**Document text**
○ ○ ○ ○ ○

Yishai Schlissel, who stabbed six people at the annual Jerusalem pride parade July 30, 2015, is seen at the Jerusalem Magistrates' Court on July 31. (Yonatan Sindel/Flash90)

Yishai Schlissel, who stabbed six people at the annual Jerusalem pride parade July 30, 2015, is seen at the Jerusalem Magistrates’ Court on July 31. (Yonatan Sindel/Flash90)

An ultra-Orthodox Jew recently released from prison after stabbing three people at a gay pride parade in Jerusalem in 2005 has struck the same event again, stabbing six participants as they marched on Thursday.

The Jerusalem Post reports two people, including a 17-year-old girl, were seriously injured in the attack by Yishai Schlissel of Modi’in Illit, who was released from prison after serving most of a 12-year sentence for a similar attack at the 2005 Jerusalem Gay Pride parade.

On Thursday, thousands of people were marching joyously down Keren Hayesod Street after beginning the parade in Independence Park when Schlissel lunged into the crowd, ferociously stabbing his victims before being tackled by police.

“I saw an ultra-Orthodox man stabbing everyone in his way,” witness Shai Aviyor told Israel’s Channel 2. “We heard people screaming, everyone ran for cover, and there were bloodied people on the ground.”

“We were near the front and I started seeing a lot of people running,” Yasmin Yusupov, 20, told BBC Newsbeat. “We were near the front and I started seeing a lot of people running. We didn’t realize what happened but I was pulling the friends who were with me to run away. My heart was racing really fast. I could have been walking a few steps faster and it could have been me or anyone I know.”

○ ○ ○ ○ ○

**Data rows**
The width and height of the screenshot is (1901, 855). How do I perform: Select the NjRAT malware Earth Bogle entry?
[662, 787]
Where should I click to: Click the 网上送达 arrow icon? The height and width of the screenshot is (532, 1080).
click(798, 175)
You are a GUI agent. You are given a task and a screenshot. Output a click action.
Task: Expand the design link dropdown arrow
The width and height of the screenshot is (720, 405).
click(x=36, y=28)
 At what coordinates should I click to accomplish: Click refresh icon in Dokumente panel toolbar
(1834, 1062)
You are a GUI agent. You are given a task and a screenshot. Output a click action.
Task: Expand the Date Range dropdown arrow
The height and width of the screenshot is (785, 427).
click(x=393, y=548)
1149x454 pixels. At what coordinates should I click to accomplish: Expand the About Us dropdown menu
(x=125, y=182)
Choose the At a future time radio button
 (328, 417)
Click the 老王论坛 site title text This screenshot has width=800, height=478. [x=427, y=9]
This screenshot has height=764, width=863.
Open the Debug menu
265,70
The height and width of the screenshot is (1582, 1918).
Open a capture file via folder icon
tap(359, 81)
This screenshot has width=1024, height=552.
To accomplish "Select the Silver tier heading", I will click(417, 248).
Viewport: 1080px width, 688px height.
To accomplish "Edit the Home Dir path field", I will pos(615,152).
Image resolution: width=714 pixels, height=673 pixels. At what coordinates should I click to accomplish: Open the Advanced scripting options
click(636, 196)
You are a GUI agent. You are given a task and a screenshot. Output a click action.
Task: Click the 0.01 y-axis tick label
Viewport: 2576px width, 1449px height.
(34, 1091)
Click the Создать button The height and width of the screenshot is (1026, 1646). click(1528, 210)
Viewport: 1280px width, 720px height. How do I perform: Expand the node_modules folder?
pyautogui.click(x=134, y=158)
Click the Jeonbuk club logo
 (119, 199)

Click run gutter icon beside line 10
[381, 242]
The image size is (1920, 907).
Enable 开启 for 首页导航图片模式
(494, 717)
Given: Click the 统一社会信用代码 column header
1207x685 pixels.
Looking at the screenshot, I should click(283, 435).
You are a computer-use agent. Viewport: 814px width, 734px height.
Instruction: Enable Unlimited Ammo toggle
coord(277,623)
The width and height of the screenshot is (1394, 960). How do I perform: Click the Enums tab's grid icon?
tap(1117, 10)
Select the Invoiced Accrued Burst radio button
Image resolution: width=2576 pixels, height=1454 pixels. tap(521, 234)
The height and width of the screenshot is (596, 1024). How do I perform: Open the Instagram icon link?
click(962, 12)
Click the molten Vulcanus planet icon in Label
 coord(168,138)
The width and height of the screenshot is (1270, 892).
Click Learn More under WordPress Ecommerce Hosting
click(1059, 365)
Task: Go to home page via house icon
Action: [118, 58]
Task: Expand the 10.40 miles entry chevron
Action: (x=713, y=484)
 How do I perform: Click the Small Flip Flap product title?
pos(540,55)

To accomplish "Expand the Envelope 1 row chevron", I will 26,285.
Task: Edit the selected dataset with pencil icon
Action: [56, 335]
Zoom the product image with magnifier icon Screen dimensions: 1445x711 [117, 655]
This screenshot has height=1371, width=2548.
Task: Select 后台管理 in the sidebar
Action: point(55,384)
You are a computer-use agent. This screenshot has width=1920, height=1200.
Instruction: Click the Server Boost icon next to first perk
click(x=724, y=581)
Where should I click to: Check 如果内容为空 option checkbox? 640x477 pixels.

○ ○ ○ ○ ○

**What to work on**
- a) In the news report on the Jerusalem pride parade stabbing, where did the parade begin?
- b) Write the next paragraph of the news report on the Jerusalem pride parade stabbing, picking up after its final sentence.

**The replies**
- a) Independence Park

- b)
Israeli media reported that Schlissel wrote and published a letter last week asserting his obligation of Jews to stop the “parade of sin” at all costs. “It is the obligation of every Jew to keep his soul from punishment and stop this giant desecration of God’s name next Thursday,” Schlissel wrote, according to Ma’ariv. He added that gay pride events keep occurring “because of our enormous sins.”

In an interview with an ultra-Orthodox radio station two weeks ago, Schlissel promised to keep fighting against what he considers an abomination.

“The battle is not over,” he said. “Those unclean people want to continue defiling Jerusalem.”

Asked about the coming parade he added, “To protest is an obligation in my opinion, but it is not enough,” vowing “to disperse them (LGBT people), even by force.”

Jerusalem District Police chief Moshe Edri told reporters that authorities did not know Schlissel was attending the event.

“We were prepared for every scenario, but our perimeter was breached,” Edri said. “This is a severe incident, and we will investigate to find out what caused this breach.”

Israeli Prime Minister Benjamin Netanyahu condemned the attack as “a most serious incident.”

“A despicable hate crime was committed this evening in Jerusalem,” Netanyahu said. “In Israel everyone, including the gay community, has the right to live in peace, and we will defend that right. I welcome the Israeli religious leadership’s condemnation of this terrible crime, and I call on all those in positions of leadership to denounce this contemptible act. In the name of all of Israelis, I wish the wounded a full and speedy recovery.”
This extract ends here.